Therapeutic Decisions

Pilar Calva
October 1, 2015
Reproduced with Permission
Culture of Life Foundation

Today, there is a broadening use of the term "therapeutic," and it is problematic. The term is being applied to practices and procedures that intervene upon the human person, but which do not constitute therapy. For example, there is talk of "therapeutic" abortions, "therapeutic" cloning and even procured death as a "therapy" for various forms of suffering. But by definition, therapies heal and treat disorders.

If we are to engage each other intelligently, words must have meaning. Pregnancy is not a disorder. Killing is not healing.

Principles To Assist In Making Therapeutic Decisions

A doctor's mission, and the nature of medicine, is to save lives and to heal. Accordingly, the following two principles must guide his or her actions.

1. "We Must Do Good And Avoid Evil"

The supreme principle for every human act is to do good and avoid evil. Simple. Some in bioethics refer to this as the Principle of Beneficence: the true or integral good of the person should always be sought (that of the embryo, or of a terminal patient); or the Principle of Nonmaleficence, i.e. do no harm. The latter formulation is the equivalent of the Hippocratic primum non nocere (first, do no harm). What is demanded above all of a health care professional is that he or she not cause more harm than is already being suffered by the patient.

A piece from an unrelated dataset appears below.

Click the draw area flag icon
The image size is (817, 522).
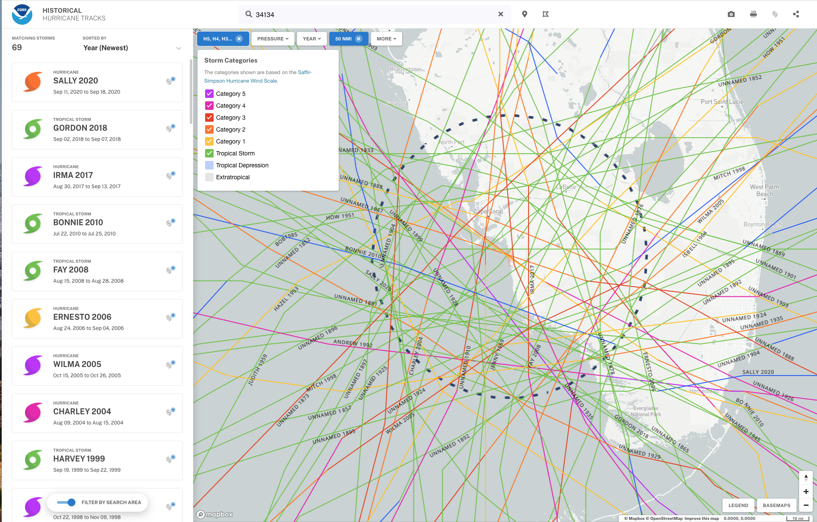pyautogui.click(x=546, y=14)
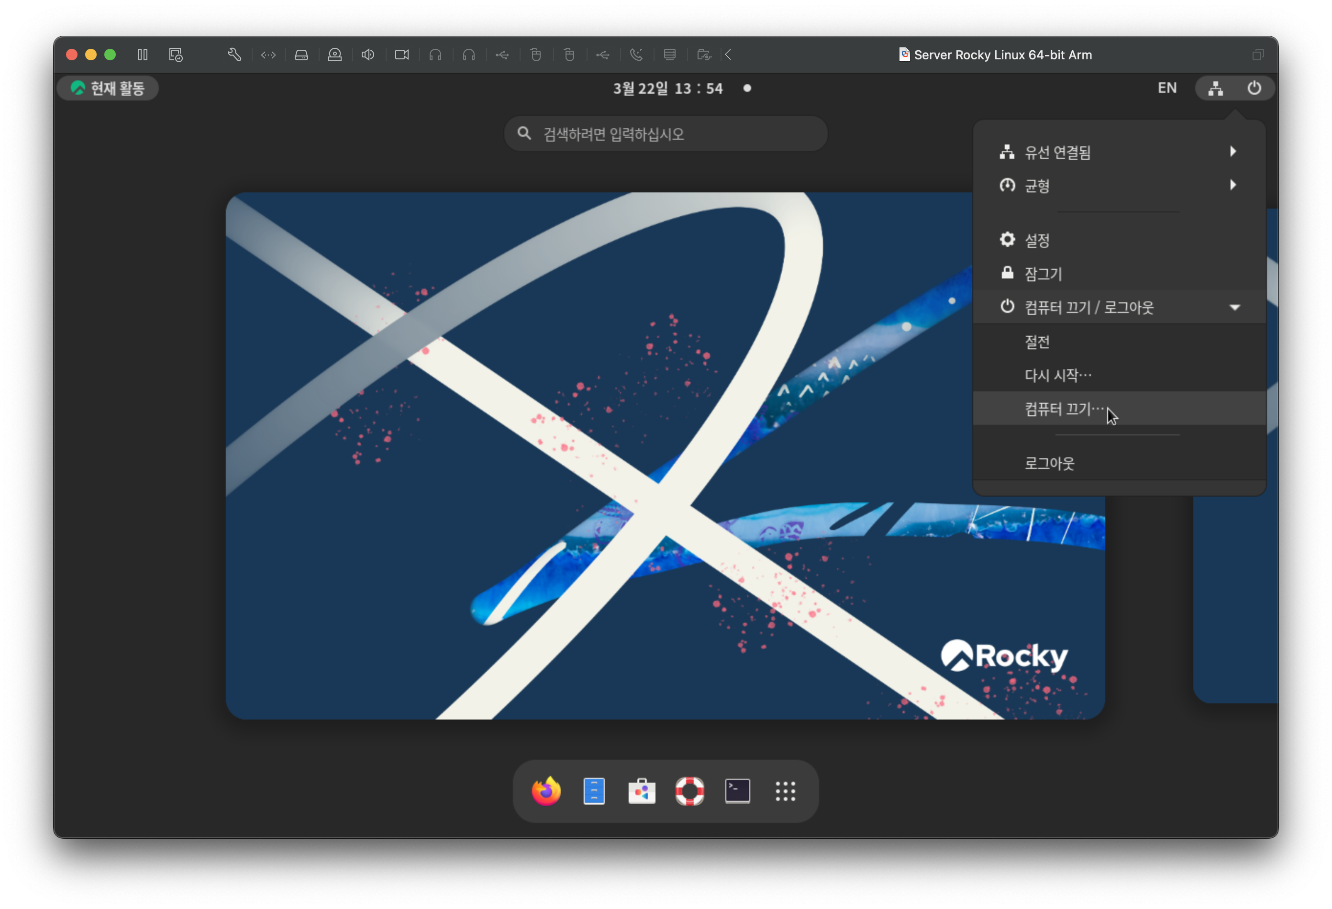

Through the universal value of this principle, we see the error in any procedure that implies choosing an evil (as a means) to obtain any good, be it physical or moral. In a more familiar formulation: The ends don't justify the means. Ever.

For example, one cannot procure an abortion in the form of intentional killing (as a means) for the good end of the mother, or, as is ringing in current headlines, to obtain tissue and parts as a means to develop therapies for other individuals. There is no such thing as a "therapeutic abortion," just as there is no "therapy" that would justify the destruction and use of one human life for the benefit of another. The harvesting and sale of fetal tissues and parts from aborted fetuses, before or after death, unequivocally violates the therapeutic principle. To say that some good can come from abortion in the way of therapy for others does not diminish the moral gravity of killing human life but further aggravates it. We will discuss this further in a following brief on the Principle of Double Effect.

The more specific application to the field of bioethics of doing good and avoiding evil can be expressed as "the absolute need to value and respect the human person" in all of its stages, from conception till natural death. St. John Paul II wrote in Evangelium Vitae:

As explicitly formulated, the precept 'You shall not kill' is strongly negative: it indicates the extreme limit which can never be exceeded. Implicitly, however, it encourages a positive attitude of absolute respect for life; it leads to the promotion of life and to progress along the way of a love which gives, receives and serves.

In this sense, one of the fundamental contributions of Evangelium Vitae is what Sgreccia has called the Principle of Moral Tutiorism: "the mere probability that a human person is involved would suffice to justify an absolutely clear prohibition of any intervention aimed at killing a human embryo."

Furthermore, the need to respect the constitutive structure of human life allows man to intervene in human nature to correct defects or pathologies, but not to alter it.

2. The Therapeutic Principle

This principle assists us in evaluating what is licit or illicit regarding a directly-intended loss of a member as a means to save the whole organism.

As Pius XII wrote:

The decisive point rests not in the fact that the organ which is amputated or paralyzed be itself infected, but that its continued presence or functioning cause either directly or indirectly a serious menace for the whole body. It is quite possible that in functioning normally a healthy organ could cause harm to one which is unhealthy, in such a way as to aggravate the evil and the repercussions of this last on the organism as a whole.

This principle safeguards surgery by requiring that:

Taking into account all of this, we can analyze the following examples:

When an appendectomy is performed, there is a recognizable good, that is, the appendix cannot be left in place because it is unhealthy. A surgery causes certain harm, but it is less than the harm that would be caused by leaving the appendix in place. To heal a part of the body is to treat the patient in all of his or her bodily integrity.

By contrast, tubal ligation or salpingectomy is clearly the mutilation of a healthy organ, the Fallopian tubes, whose continuous presence and state poses no risk whatsoever. Thus, the procedure cannot be justified.